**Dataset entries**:
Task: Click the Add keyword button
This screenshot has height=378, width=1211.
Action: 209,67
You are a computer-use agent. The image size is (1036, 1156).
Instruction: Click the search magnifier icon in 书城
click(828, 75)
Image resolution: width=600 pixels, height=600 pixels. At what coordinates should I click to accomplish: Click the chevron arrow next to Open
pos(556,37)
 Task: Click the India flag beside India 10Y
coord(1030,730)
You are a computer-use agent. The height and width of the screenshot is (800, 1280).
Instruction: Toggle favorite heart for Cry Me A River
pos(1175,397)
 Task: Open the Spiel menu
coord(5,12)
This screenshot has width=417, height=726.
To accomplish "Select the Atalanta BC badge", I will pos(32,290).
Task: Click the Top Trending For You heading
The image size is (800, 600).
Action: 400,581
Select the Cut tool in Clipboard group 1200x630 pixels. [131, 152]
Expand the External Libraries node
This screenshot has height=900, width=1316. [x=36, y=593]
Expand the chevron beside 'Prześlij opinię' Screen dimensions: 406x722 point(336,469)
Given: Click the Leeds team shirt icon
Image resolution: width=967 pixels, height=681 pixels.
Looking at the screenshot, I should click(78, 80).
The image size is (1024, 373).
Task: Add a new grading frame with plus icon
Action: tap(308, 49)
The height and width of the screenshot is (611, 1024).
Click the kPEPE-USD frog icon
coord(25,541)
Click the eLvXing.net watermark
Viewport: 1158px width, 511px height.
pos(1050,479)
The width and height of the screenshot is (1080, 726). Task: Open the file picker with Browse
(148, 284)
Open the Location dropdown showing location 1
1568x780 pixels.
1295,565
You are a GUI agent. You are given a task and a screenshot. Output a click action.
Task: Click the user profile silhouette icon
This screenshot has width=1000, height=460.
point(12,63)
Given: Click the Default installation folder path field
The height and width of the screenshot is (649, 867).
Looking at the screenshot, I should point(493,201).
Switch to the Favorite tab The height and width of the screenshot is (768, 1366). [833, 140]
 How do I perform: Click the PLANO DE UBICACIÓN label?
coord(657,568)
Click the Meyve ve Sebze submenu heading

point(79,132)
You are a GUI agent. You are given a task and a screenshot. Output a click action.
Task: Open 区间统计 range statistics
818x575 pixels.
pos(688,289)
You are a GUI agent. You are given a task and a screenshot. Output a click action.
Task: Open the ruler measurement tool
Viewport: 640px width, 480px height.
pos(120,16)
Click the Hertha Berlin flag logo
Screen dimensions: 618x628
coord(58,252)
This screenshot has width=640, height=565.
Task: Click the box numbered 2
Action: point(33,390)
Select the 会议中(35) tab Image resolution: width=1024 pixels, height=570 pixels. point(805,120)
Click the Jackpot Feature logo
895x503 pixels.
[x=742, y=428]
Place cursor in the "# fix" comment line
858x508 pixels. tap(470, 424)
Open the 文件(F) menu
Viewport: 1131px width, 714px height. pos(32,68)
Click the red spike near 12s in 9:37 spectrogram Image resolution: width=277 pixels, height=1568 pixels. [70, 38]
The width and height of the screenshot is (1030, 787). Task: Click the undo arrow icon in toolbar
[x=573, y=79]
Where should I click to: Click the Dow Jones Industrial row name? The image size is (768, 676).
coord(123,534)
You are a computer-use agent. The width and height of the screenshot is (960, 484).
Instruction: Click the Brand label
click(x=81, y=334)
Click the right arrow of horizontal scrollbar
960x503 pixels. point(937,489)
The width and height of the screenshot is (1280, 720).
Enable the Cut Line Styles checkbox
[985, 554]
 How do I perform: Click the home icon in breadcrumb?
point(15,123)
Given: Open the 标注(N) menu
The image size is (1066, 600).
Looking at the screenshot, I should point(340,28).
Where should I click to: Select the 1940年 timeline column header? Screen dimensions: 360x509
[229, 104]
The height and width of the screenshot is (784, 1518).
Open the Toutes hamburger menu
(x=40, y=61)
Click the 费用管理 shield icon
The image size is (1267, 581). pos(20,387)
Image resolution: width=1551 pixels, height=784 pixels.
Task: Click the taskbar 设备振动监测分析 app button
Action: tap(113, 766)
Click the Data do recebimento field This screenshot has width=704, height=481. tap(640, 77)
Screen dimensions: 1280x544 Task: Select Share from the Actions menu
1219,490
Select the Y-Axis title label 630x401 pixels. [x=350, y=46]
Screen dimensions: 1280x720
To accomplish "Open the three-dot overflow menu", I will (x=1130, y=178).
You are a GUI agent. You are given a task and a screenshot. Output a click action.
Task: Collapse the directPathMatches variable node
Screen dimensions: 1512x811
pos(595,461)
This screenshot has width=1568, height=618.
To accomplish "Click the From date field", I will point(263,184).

**EXERCISE PROMPT**: Retype the records in their entirety, matching each one exactly.

**EXERCISE RESULT**:
Task: Click the Add keyword button
This screenshot has height=378, width=1211.
Action: 209,67
You are a computer-use agent. The image size is (1036, 1156).
Instruction: Click the search magnifier icon in 书城
click(828, 75)
Image resolution: width=600 pixels, height=600 pixels. At what coordinates should I click to accomplish: Click the chevron arrow next to Open
pos(556,37)
 Task: Click the India flag beside India 10Y
coord(1030,730)
You are a computer-use agent. The height and width of the screenshot is (800, 1280).
Instruction: Toggle favorite heart for Cry Me A River
pos(1175,397)
 Task: Open the Spiel menu
coord(5,12)
This screenshot has width=417, height=726.
To accomplish "Select the Atalanta BC badge", I will pos(32,290).
Task: Click the Top Trending For You heading
The image size is (800, 600).
Action: 400,581
Select the Cut tool in Clipboard group 1200x630 pixels. [131, 152]
Expand the External Libraries node
This screenshot has height=900, width=1316. [x=36, y=593]
Expand the chevron beside 'Prześlij opinię' Screen dimensions: 406x722 point(336,469)
Given: Click the Leeds team shirt icon
Image resolution: width=967 pixels, height=681 pixels.
Looking at the screenshot, I should click(78, 80).
The image size is (1024, 373).
Task: Add a new grading frame with plus icon
Action: tap(308, 49)
The height and width of the screenshot is (611, 1024).
Click the kPEPE-USD frog icon
coord(25,541)
Click the eLvXing.net watermark
Viewport: 1158px width, 511px height.
pos(1050,479)
The width and height of the screenshot is (1080, 726). Task: Open the file picker with Browse
(148, 284)
Open the Location dropdown showing location 1
1568x780 pixels.
1295,565
You are a GUI agent. You are given a task and a screenshot. Output a click action.
Task: Click the user profile silhouette icon
This screenshot has width=1000, height=460.
point(12,63)
Given: Click the Default installation folder path field
The height and width of the screenshot is (649, 867).
Looking at the screenshot, I should point(493,201).
Switch to the Favorite tab The height and width of the screenshot is (768, 1366). [833, 140]
 How do I perform: Click the PLANO DE UBICACIÓN label?
coord(657,568)
Click the Meyve ve Sebze submenu heading

point(79,132)
You are a GUI agent. You are given a task and a screenshot. Output a click action.
Task: Open 区间统计 range statistics
818x575 pixels.
pos(688,289)
You are a GUI agent. You are given a task and a screenshot. Output a click action.
Task: Open the ruler measurement tool
Viewport: 640px width, 480px height.
pos(120,16)
Click the Hertha Berlin flag logo
Screen dimensions: 618x628
coord(58,252)
This screenshot has width=640, height=565.
Task: Click the box numbered 2
Action: point(33,390)
Select the 会议中(35) tab Image resolution: width=1024 pixels, height=570 pixels. point(805,120)
Click the Jackpot Feature logo
895x503 pixels.
[x=742, y=428]
Place cursor in the "# fix" comment line
858x508 pixels. tap(470, 424)
Open the 文件(F) menu
Viewport: 1131px width, 714px height. pos(32,68)
Click the red spike near 12s in 9:37 spectrogram Image resolution: width=277 pixels, height=1568 pixels. [70, 38]
The width and height of the screenshot is (1030, 787). Task: Click the undo arrow icon in toolbar
[x=573, y=79]
Where should I click to: Click the Dow Jones Industrial row name? The image size is (768, 676).
coord(123,534)
You are a computer-use agent. The width and height of the screenshot is (960, 484).
Instruction: Click the Brand label
click(x=81, y=334)
Click the right arrow of horizontal scrollbar
960x503 pixels. point(937,489)
The width and height of the screenshot is (1280, 720).
Enable the Cut Line Styles checkbox
[985, 554]
 How do I perform: Click the home icon in breadcrumb?
point(15,123)
Given: Open the 标注(N) menu
The image size is (1066, 600).
Looking at the screenshot, I should point(340,28).
Where should I click to: Select the 1940年 timeline column header? Screen dimensions: 360x509
[229, 104]
The height and width of the screenshot is (784, 1518).
Open the Toutes hamburger menu
(x=40, y=61)
Click the 费用管理 shield icon
The image size is (1267, 581). pos(20,387)
Image resolution: width=1551 pixels, height=784 pixels.
Task: Click the taskbar 设备振动监测分析 app button
Action: tap(113, 766)
Click the Data do recebimento field This screenshot has width=704, height=481. tap(640, 77)
Screen dimensions: 1280x544 Task: Select Share from the Actions menu
1219,490
Select the Y-Axis title label 630x401 pixels. [x=350, y=46]
Screen dimensions: 1280x720
To accomplish "Open the three-dot overflow menu", I will (x=1130, y=178).
You are a GUI agent. You are given a task and a screenshot. Output a click action.
Task: Collapse the directPathMatches variable node
Screen dimensions: 1512x811
pos(595,461)
This screenshot has width=1568, height=618.
To accomplish "Click the From date field", I will point(263,184).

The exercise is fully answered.